As you have probably guessed, I didn’t fill it. I didn’t like the idea of managing my emotional condition through chemistry. I still don’t. Now, however, I’m thinking if I had filled that prescription, and taken the extra step of going to therapy, I might have saved myself a world of grief. While I can’t think of specific examples from before college, I’m sure there must have been times that the people who cared about me wished they could have talked me back from standing on a figurative ledge. Times I was convinced the world was ending because I didn’t get the right grade on a piece of homework, or I was particularly uptight about a test that I was sure would ruin my future, or, as was often the case, I was so tied up in knots over a girl I liked that I didn’t act at all out of fear of humiliation.
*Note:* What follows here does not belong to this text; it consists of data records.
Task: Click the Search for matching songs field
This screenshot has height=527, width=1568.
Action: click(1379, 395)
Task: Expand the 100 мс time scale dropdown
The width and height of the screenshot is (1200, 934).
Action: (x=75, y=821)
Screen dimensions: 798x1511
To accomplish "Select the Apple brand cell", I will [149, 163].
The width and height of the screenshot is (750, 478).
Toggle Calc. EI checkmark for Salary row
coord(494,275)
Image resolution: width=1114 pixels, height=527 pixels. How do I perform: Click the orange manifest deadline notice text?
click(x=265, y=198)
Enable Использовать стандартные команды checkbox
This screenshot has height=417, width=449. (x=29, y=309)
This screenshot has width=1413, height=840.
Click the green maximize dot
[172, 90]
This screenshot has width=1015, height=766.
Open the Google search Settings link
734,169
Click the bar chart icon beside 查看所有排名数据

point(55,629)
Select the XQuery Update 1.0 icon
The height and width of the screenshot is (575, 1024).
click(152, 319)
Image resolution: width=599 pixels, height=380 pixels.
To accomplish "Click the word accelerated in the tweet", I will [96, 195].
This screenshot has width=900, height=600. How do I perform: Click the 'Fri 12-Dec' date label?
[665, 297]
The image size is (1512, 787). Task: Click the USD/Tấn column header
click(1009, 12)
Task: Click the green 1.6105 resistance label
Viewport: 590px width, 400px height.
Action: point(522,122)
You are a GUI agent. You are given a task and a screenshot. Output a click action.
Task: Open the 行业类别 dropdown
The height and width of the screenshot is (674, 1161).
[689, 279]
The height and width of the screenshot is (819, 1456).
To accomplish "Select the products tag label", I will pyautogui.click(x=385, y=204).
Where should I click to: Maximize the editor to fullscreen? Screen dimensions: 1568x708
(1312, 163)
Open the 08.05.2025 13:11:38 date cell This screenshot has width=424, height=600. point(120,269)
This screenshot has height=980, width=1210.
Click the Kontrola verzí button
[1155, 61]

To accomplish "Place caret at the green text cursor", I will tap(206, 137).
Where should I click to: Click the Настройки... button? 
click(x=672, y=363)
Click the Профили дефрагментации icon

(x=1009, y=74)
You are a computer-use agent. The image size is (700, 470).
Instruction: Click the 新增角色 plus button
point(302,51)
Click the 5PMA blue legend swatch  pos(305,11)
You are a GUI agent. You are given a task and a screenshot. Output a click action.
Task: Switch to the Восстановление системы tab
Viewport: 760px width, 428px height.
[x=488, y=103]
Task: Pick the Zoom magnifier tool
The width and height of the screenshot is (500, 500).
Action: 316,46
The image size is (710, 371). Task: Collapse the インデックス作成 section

Now, as I near forty, and I have stress factors in my life that I’ve never had before, and I have not dealt with the underlying condition, I find myself sometimes sitting at my desk wound up, jumping from one thing to another, terrified of letting anything go without my touching it every day lest I lose my job. In my mind unemployment raises the specter of family protective services coming to take my kids and place them into the nightmarish hellscape that is foster care. I get so amped up, in fact, that I often can’t stay at my desk and focus, and I’m forced to get up and go walk until I can get my emotions under control and start to think clearly again.
After months of doctor’s visits the only consensus we’ve arrived at is that I have an issue with anxiety. To let things go as they are is not sustainable. I have to face the anxiety monster and, if not overcome it, at least fight it to a standstill. To do that might mean giving in and accepting a prescription for anti-anxiety medications. For now I’m working on exercising, enjoying my hobbies, and finding ways to quiet my mind. Talking about it openly is one step. For those who read this far, thanks for hanging in there.